Ela passou a mão no meu braço, mas eu não me sentia melhor. Eu não queria estar neste lugar, nos Estados Unidos.
Eu queria ir embora para casa.
— Slutt å snakke engelsk! — reagi.
Eu odiava falar inglês. Desde que tínhamos saído da Noruega e chegado à América, mamma e pappa só falavam comigo em inglês. Eles diziam que eu tinha que praticar.
Eu não queria!
Minha mamma ficou em pé e levantou uma caixa do chão.
— Nós estamos na América, Rune. Eles falam inglês aqui. Você fala inglês há tanto tempo quanto fala norueguês. Está na hora de usá-lo.
Blossom Grove, Geórgia Estados Unidos da América Há doze anos
Aos cinco anos de idade

Fiquei onde estava, olhando minha mamma enquanto ela passava por mim e entrava na casa. Espiei, ao redor, a pequena rua onde a gente ia morar. Havia oito casas. Eram todas grandes, mas cada uma tinha uma aparência diferente. A nossa era pintada de vermelho, com janelas brancas e uma varanda enorme. Meu quarto era grande e ficava no térreo. Achei mesmo que era, tipo, legal. Um pouco, pelo menos. Eu nunca tinha dormido no térreo antes. Em Oslo, meu quarto ficava no segundo andar.
Prestei atenção nas outras casas. Todas tinham cores brilhantes: azul-claro, amarelo, rosa... Então olhei para a que ficava ao lado. Bem ao lado – dividíamos um pedaço de grama. As duas casas eram grandes, e os jardins também, mas não havia cerca ou muro entre eles. Se eu quisesse, poderia correr para o jardim vizinho; não havia nada para impedir.
A casa era de um branco brilhante, com uma varanda ao redor. Ela tinha cadeiras de balanço e uma grande cadeira suspensa na frente. As beiradas das janelas estavam pintadas de preto, e tinha uma em frente à do meu quarto. Bem na frente! Eu não gostei daquilo. Não gostei que pudesse ver dentro do quarto deles, e eles, do meu.

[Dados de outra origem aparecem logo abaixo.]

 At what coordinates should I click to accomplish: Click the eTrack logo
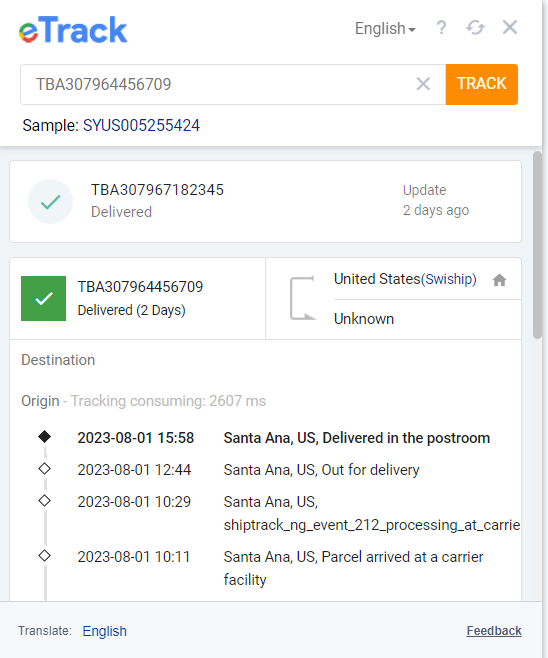click(73, 30)
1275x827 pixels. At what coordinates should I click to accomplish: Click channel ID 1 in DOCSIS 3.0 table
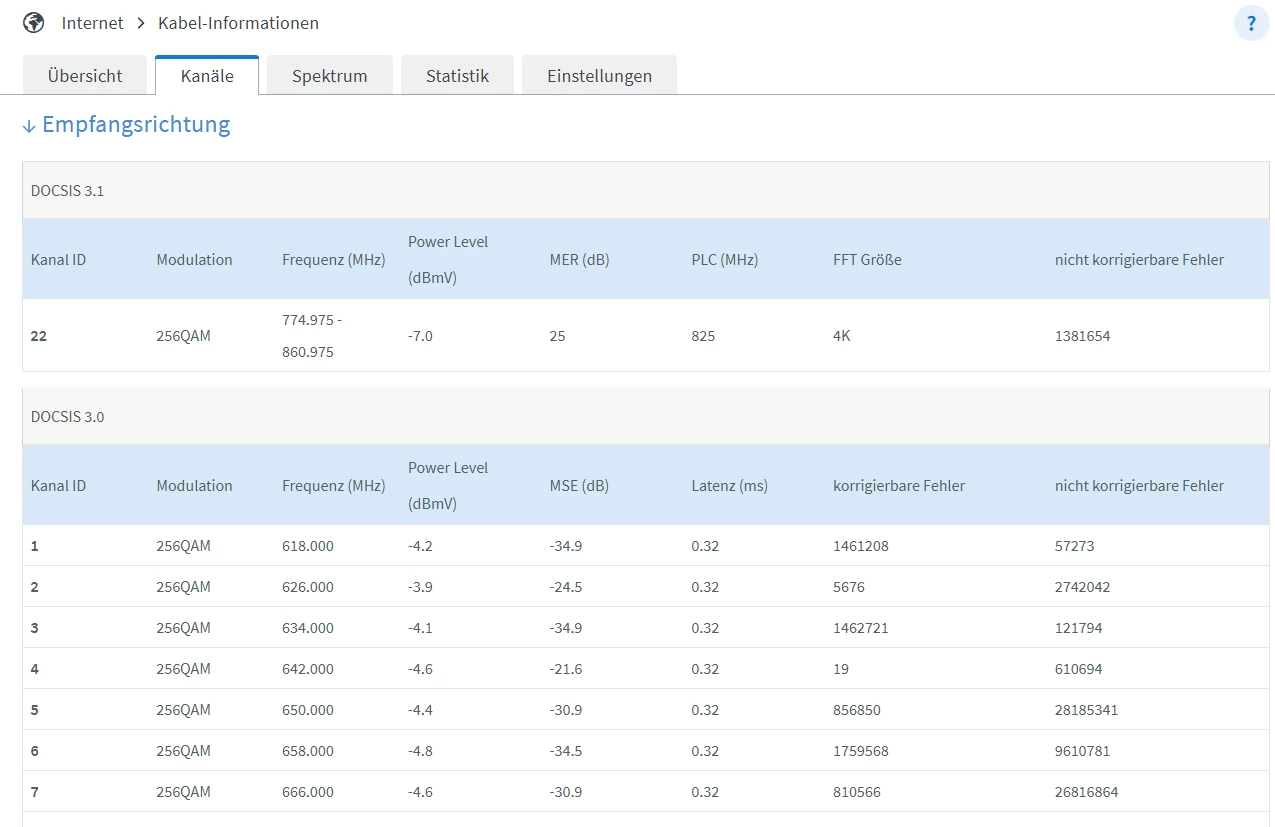(35, 546)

Vi uma pedra no chão. Eu a chutei, observando-a rolar para a rua. E me virei para seguir minha mamma, mas então ouvi um barulho. Vinha da casa vizinha. Olhei para a porta da frente deles, mas ninguém saiu. Eu estava subindo os degraus da minha varanda quando notei um movimento ao lado da casa – na janela do quarto da casa ao lado, aquela em frente à minha.

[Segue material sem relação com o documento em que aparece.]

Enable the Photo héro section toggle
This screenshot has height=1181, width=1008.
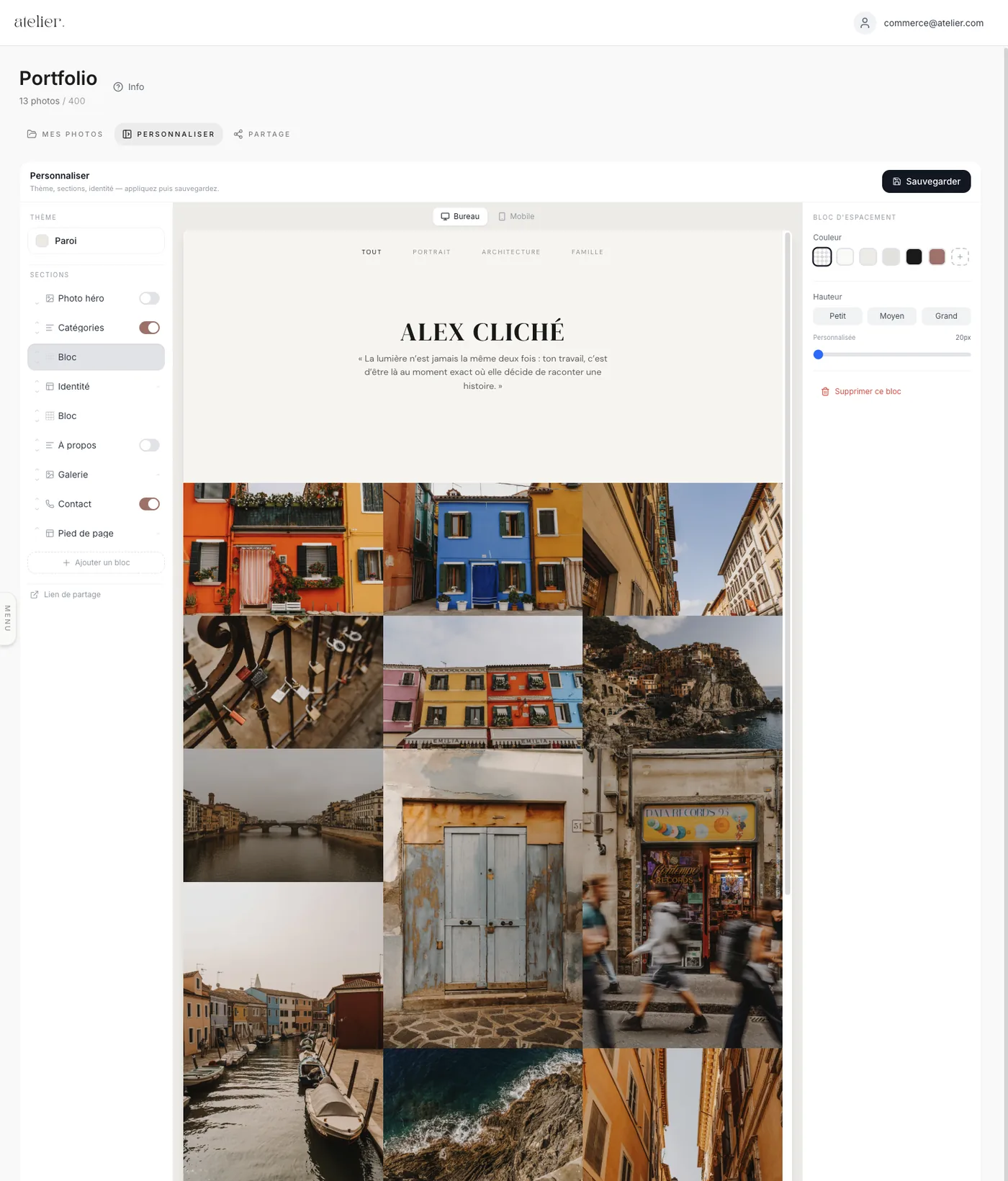149,298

As minhas mãos congelaram no corrimão e fiquei olhando enquanto uma garota, usando um vestido azul brilhante, se pendurava na janela. Ela pulou para a grama e limpou as mãos nas coxas. Eu franzi o cenho, com as sobrancelhas para baixo, enquanto a esperava levantar a cabeça. Ela tinha cabelos castanhos, amontoados na cabeça feito um ninho. Usava um grande laço branco na lateral da cabeça.
Quando ela olhou para cima, deu de cara comigo. E então sorriu. Ela me deu um sorriso tão grande. Acenou rápido e aí correu e parou na minha frente.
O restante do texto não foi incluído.